Work task => The entries below are to be printed again word for word.

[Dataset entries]
+-------+

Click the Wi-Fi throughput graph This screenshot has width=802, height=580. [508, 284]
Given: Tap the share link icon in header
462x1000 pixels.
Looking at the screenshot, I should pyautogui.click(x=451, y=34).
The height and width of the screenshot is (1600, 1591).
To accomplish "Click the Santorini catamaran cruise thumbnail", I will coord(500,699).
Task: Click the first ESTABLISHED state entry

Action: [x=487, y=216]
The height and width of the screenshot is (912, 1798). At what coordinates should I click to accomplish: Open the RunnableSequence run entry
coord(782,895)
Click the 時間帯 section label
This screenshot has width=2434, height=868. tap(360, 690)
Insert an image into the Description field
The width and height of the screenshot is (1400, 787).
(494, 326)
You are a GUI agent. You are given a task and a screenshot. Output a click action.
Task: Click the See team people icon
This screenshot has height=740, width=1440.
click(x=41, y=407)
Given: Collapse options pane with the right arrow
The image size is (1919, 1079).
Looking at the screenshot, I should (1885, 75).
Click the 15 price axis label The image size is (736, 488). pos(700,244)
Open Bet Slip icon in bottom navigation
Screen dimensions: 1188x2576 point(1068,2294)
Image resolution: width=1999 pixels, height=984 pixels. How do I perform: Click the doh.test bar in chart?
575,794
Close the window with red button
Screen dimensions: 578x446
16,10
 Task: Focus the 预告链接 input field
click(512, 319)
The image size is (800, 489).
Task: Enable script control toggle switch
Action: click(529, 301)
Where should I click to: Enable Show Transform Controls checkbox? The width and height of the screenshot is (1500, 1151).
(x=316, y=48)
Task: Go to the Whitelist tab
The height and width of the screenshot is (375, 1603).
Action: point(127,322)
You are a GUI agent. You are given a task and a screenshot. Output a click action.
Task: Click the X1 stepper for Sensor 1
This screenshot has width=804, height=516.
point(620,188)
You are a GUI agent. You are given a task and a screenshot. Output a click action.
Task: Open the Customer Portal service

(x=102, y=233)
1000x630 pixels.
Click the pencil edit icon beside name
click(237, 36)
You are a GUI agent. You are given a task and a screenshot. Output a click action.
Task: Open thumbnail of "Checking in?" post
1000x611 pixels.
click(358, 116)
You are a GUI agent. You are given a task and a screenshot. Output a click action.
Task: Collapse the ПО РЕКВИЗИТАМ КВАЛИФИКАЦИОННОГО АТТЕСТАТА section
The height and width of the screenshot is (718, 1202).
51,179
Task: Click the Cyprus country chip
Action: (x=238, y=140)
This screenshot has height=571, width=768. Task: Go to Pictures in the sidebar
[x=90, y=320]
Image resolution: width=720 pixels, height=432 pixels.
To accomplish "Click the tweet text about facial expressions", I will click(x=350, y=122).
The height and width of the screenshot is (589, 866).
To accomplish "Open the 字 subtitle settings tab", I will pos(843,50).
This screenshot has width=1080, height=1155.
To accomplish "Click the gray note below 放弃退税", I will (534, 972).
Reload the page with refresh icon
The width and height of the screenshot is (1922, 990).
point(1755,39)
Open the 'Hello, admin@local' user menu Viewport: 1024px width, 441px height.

+-------+

Written answer =>
Click the Wi-Fi throughput graph This screenshot has width=802, height=580. [508, 284]
Given: Tap the share link icon in header
462x1000 pixels.
Looking at the screenshot, I should pyautogui.click(x=451, y=34).
The height and width of the screenshot is (1600, 1591).
To accomplish "Click the Santorini catamaran cruise thumbnail", I will coord(500,699).
Task: Click the first ESTABLISHED state entry

Action: [x=487, y=216]
The height and width of the screenshot is (912, 1798). At what coordinates should I click to accomplish: Open the RunnableSequence run entry
coord(782,895)
Click the 時間帯 section label
This screenshot has width=2434, height=868. tap(360, 690)
Insert an image into the Description field
The width and height of the screenshot is (1400, 787).
(494, 326)
You are a GUI agent. You are given a task and a screenshot. Output a click action.
Task: Click the See team people icon
This screenshot has height=740, width=1440.
click(x=41, y=407)
Given: Collapse options pane with the right arrow
The image size is (1919, 1079).
Looking at the screenshot, I should (1885, 75).
Click the 15 price axis label The image size is (736, 488). pos(700,244)
Open Bet Slip icon in bottom navigation
Screen dimensions: 1188x2576 point(1068,2294)
Image resolution: width=1999 pixels, height=984 pixels. How do I perform: Click the doh.test bar in chart?
575,794
Close the window with red button
Screen dimensions: 578x446
16,10
 Task: Focus the 预告链接 input field
click(512, 319)
The image size is (800, 489).
Task: Enable script control toggle switch
Action: click(529, 301)
Where should I click to: Enable Show Transform Controls checkbox? The width and height of the screenshot is (1500, 1151).
(x=316, y=48)
Task: Go to the Whitelist tab
The height and width of the screenshot is (375, 1603).
Action: point(127,322)
You are a GUI agent. You are given a task and a screenshot. Output a click action.
Task: Click the X1 stepper for Sensor 1
This screenshot has width=804, height=516.
point(620,188)
You are a GUI agent. You are given a task and a screenshot. Output a click action.
Task: Open the Customer Portal service

(x=102, y=233)
1000x630 pixels.
Click the pencil edit icon beside name
click(237, 36)
You are a GUI agent. You are given a task and a screenshot. Output a click action.
Task: Open thumbnail of "Checking in?" post
1000x611 pixels.
click(358, 116)
You are a GUI agent. You are given a task and a screenshot. Output a click action.
Task: Collapse the ПО РЕКВИЗИТАМ КВАЛИФИКАЦИОННОГО АТТЕСТАТА section
The height and width of the screenshot is (718, 1202).
51,179
Task: Click the Cyprus country chip
Action: (x=238, y=140)
This screenshot has height=571, width=768. Task: Go to Pictures in the sidebar
[x=90, y=320]
Image resolution: width=720 pixels, height=432 pixels.
To accomplish "Click the tweet text about facial expressions", I will click(x=350, y=122).
The height and width of the screenshot is (589, 866).
To accomplish "Open the 字 subtitle settings tab", I will pos(843,50).
This screenshot has width=1080, height=1155.
To accomplish "Click the gray note below 放弃退税", I will (534, 972).
Reload the page with refresh icon
The width and height of the screenshot is (1922, 990).
point(1755,39)
Open the 'Hello, admin@local' user menu Viewport: 1024px width, 441px height.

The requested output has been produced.